Prominent TASA genes include EGR1/2 and FOS/FOSB (Fig. 5a). Previous studies have shown downregulation of the mRNA of these genes in different cancer types compared to NAT33, 34. A study in pancreatic cancer showed higher levels of c-FOS protein in NAT compared with the pancreatic tumors35. Importantly, our results suggest that these genes are not, in fact, downregulated in the tumor itself but rather they are specifically activated in NAT, in contrast to previous studies. Altogether, we identified 18 TASA genes shared by at least three tissues (Supplementary Figs. 19 and 20). Strikingly, 12 of these genes comprised a PPI network (PPI enrichment p-value < 1 × 10−20) (Fig. 5b). Co-expression analysis revealed tight co-expression across tissue types between most of the TASA genes (Fig. 5c).

Fig. 5
figure 5

Shared tumor-adjacent normal (NAT)-specific genes. a Boxplot of the expression levels of EGR1 and FOSB, examples of gene that are upregulated in NAT compared with healthy and downregulated in tumors in most tissue types. b STRING analysis of protein–protein interactions (PPI) of 18 genes specifically activated in NAT in at least three tissue types. Overall, 27 edges are found between 12 of the genes. Only 2 are expected by chance (PPI enrichment p-value < 1 × 10−20). Thickness of edges indicates confidence. c Co-expression analysis of the 18-shared TASA genes in NAT samples. Same as in the PPI analysis, we observe strong co-expression of 12 of the genes, but in addition, we observe that more associations between genes on top of the PPI analysis. d TASA scores (ssGSEA of 18-shared TASA genes) in 11 breast tumors patients and in the adjacent tissue, up to 4 cm from the tumor boundaries (E-TABM-276 study). In each patient, scores are aligned relative to the tumor. In 10 of 11 patients, an increase in TASA score was observed outside of the tumor. The TASA score increases immediately outside the tumor (1 cm) and is maintained across the adjacent tissue. In 4 of the 6 patients with multiple expression profiles, we observed a small decrease in TASA score in 4 cm compared to 1 or 2 cm, possibly suggesting a modest gradient effect as a function of the distance from the tumor. e Top: western blot analysis of FosB protein levels in tumor, NAT and contralateral non-tumor (NCT) mammary gland of three human breast cancer patient-derived xenografts (HCI-002, HCI-009, and HCI-010). In addition, 3 naive mouse mammary glands are shown as reference. Bottom: FosB levels normalized to actin levels. Blue = HCI-002, red = HCI-009, and green = HCI-010. In two of the PDXs (HCI-002 and HCI-009), we observed a marked elevation of FosB levels in both the NAT and NCT compared with the samples from the tumor and non-tumor from naive mice

Upstream regulators of the NAT-specific gene signatures

Intriguingly, TASA genes are highly enriched with immediate-early response genes (seven genes), a gene family that is rapidly and transiently upregulated following external stimuli such as growth factors, hormones, or stress31. Thus, we explored whether the tumor itself may be the source of these external stimuli. According to this hypothesis, the TASA signature should decrease as a function of the distance from the tumor. To this end, we analyzed a unique dataset, which examined the transcriptomes of multiple regions surrounding breast tumors36. In 10 of 11 patients, a TASA score, calculated using single-sample gene-set enrichment analysis (ssGSEA)37 for the 18-shared TASA genes, was enriched in the adjacent regions, providing a validation that this score does indeed identify NAT (Wilcoxon rank test p-value = 0.002). Remarkably, when applied to this spatial dataset, the TASA score remained elevated compared with the tumor even 4 cm from the tumor, suggesting that primary tumors can exert influence over a substantial distance (Fig. 5d). In four of six patients with multiple samples, we observed a modest decrease 4 cm from the tumor. Although the sample number is small, this tendency for decrease of TASA score as a function of distance might suggest a gradient effect, which remains to be examined in more samples and more distant regions.

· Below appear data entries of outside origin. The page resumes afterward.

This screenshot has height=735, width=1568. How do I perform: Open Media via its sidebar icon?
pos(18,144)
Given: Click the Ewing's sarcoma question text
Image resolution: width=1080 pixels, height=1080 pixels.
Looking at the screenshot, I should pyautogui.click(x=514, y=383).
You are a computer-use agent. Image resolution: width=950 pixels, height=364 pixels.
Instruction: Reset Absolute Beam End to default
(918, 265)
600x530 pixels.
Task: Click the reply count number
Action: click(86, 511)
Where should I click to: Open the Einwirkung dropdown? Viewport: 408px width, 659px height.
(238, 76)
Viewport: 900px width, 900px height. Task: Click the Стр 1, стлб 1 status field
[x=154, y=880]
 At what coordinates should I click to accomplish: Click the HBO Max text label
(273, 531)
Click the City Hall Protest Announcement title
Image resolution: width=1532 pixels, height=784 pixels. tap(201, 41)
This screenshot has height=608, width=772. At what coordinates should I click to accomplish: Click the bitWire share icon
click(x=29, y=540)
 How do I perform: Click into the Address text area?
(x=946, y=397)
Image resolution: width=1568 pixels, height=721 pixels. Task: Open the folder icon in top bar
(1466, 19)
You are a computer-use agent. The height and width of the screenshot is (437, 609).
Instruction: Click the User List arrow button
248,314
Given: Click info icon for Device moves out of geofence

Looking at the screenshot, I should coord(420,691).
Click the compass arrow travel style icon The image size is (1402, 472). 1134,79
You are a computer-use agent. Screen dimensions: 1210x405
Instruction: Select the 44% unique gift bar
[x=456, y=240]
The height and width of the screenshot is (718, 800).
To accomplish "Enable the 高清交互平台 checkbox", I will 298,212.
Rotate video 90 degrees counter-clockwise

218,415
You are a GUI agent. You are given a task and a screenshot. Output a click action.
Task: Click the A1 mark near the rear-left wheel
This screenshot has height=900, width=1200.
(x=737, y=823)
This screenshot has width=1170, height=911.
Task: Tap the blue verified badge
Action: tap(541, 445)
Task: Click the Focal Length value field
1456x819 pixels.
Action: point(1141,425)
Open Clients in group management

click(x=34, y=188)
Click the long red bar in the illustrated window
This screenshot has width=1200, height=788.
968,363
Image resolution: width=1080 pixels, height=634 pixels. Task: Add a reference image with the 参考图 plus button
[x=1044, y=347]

The long distance activation of the TASA signature in NAT suggested a systemic effect. To test whether the TASA signature is elevated away from the tumor, we utilized a panel of human breast cancer patient-derived xenograft (PDX) mouse models38, and measured the relative protein expression level of FosB, a prominent TASA gene, whose expression is highly correlated with most of the TASA signature. In two out of the three PDXs, FosB was markedly elevated in NAT compared with both the tumor and non-tumor mammary gland from naive mice. Moreover, this elevation was further observed in the contralateral non-tumor mammary gland (NCT) (Fig. 5e). Although the close proximity effect observed in NAT can be explained by proximal stress response, it cannot explain the effect observed in NCT. In addition, PDX models do not appear to undergo a de novo tumor evolutionary process and are also immunocompromised38, thus rejecting the field effect hypothesis and immune response-related explanations. Therefore, a more appropriate explanation suggests that the distance-driven effect is intermediated by putative signals secreted by the tumor, which may exercise influence far away from tumor margins.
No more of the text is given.